Volume XVII, Issue 23 # June 4 - June 1, 2009

The Chesapeake’s Fiercest Treat

If you are cunning and careful, it’s time to feast on the Bay’s most distinctive and delicious meat

The line started to pull out from the boat, and I tensed. Moving slowly but steadily, the unseen swimmer had mouthed the bait and decided to make it his. I felt the tension on the line as it trailed out through my fingers. This was a big one.

Ever so gradually, I added resistance until finally the devil stopped. Then, inch by inch, I began recovering the line I had lost. Swallowing suddenly, I realized that I had been salivating. Like Pavlov’s dogs, my unconscious mind was already anticipating the divine meal that would surely follow this particular adventure.

After a give-and-take struggle marked by extreme caution on my part and dogged determination by the creature on the end of my line, I caught a brief glimpse. This guy was a whale. To my son Harrison I whispered, “net, net, net.”

He slowly and quietly picked it up by its long handle, easing it into the water. He lowered the net well below where he thought our quarry might appear and waited. Finger over finger, I eased in the cotton twine the last few feet.

The broad, dark, moss-colored back of this rascal told of at least three seasons in these waters. The dirty white hue of his belly and fins told of a body chock-full of delectability. Now I was really nervous. He pulled back one more time, bullying the bait, insisting on ownership. That was his undoing.

His efforts brought him nearer the surface. In alarm, and at last realizing his exposure, he shed my bait and made for bottom. But it was too late. My son’s net was already coming up under him, and in a flash, the net lifted him clear of the water.

Trapped, the angry creature rattled his legs and spread his brilliant, blue and white claws wide, challenging anyone or anything to come near. A Chesapeake Bay blue crab does not know the meaning of fear.

This one was over seven inches point to point, stone-solid heavy. Harrison dropped him in our bushel basket to join the crabs already there. Snapping his claws and purging the water from his system so he could breathe in the air, he claimed a wide corner of the basket and waited for something to come close enough to attack.

You have to admire their valor, but there is very little catch-and-release fishing for big Bay blue crabs. They are simply too delicious to pass up, and, luckily for us who eat them, they are prolific.

Despite commercial overharvest and the continued degradation of Bay waters by agriculture and population stress, this tasty devil still manages to endure. That is indeed fortunate because these fellows provide the most distinctive and delicious meal in all the Free State.

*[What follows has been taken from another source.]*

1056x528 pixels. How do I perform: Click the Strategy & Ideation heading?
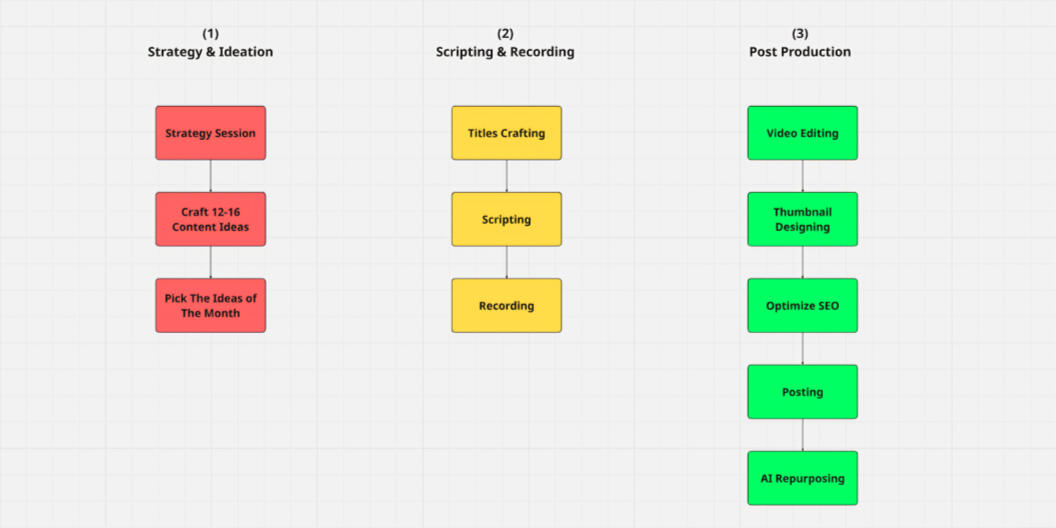[x=210, y=52]
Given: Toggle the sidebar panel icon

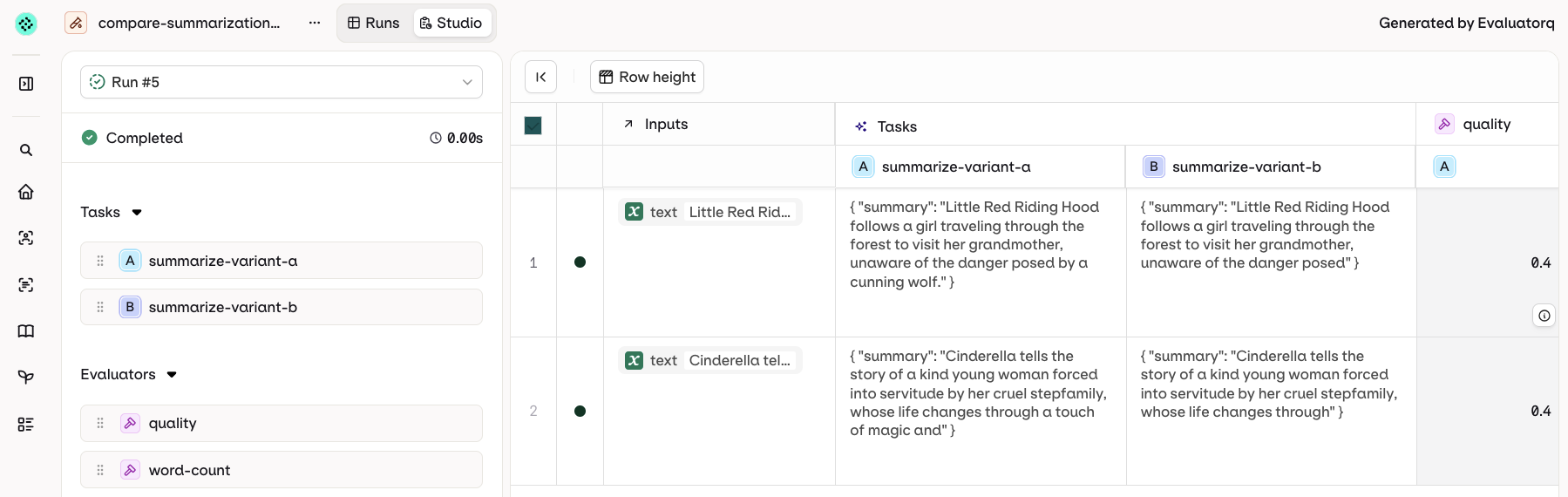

Let’s hope that Maryland Department of Natural Resources continues in its recently successful efforts to restore a bigger and more resilient population. Maryland wouldn’t be Maryland without the blue crab.

Blue Crab Alert

Chesapeake waters have finally warmed, and the blue crab is beginning to prowl the shallows of the mid-Bay. Commercials are setting their pots in as little as six feet of water. So within a very short time, the tasty critters should be much more numerous and in range of everyone wanting to catch a few, either from shore or from a boat. Chicken necks and cotton twine will serve as well as anything. Crabbing is a great way to enjoy a day on the Chesapeake and an incredible meal as well.

Fish Are Biting

Over the last two weeks, nice rockfish to over 30 inches have been falling to chummers and chunkers, though the bite can be unpredictable. Fresh alewife, peeler crabs, soft crabs and bloodworms increasingly attract post-spawn fish eager to put on some weight. Croaker are here but still elusive, as are white perch. Small bluefish are roaming the mid-Bay but not in any numbers as yet.

Diamond Jim Alert

The Diamond Jim rockfish contest has started with 50 fish tagged and released. One of them is worth as much as $10,000 this month. July and August releases may be worth as much $20,000 and $25,000. It is all part of an effort by DNR and the State of Maryland to increase participation in Bay sport-fishing and develop public awareness of our rich natural resources.

It may also be helpful for the state to increase affordable access to the Bay. Less than three percent of the shoreline of our Chesapeake is open to the public. On our side of the mid-Bay, that figure is probably closer to one percent. There are parcels of land in state possession bordering the Bay and its tributaries that could be used for this purpose. It would be nice if the average citizen could experience more of the Chesapeake than just driving over a bridge.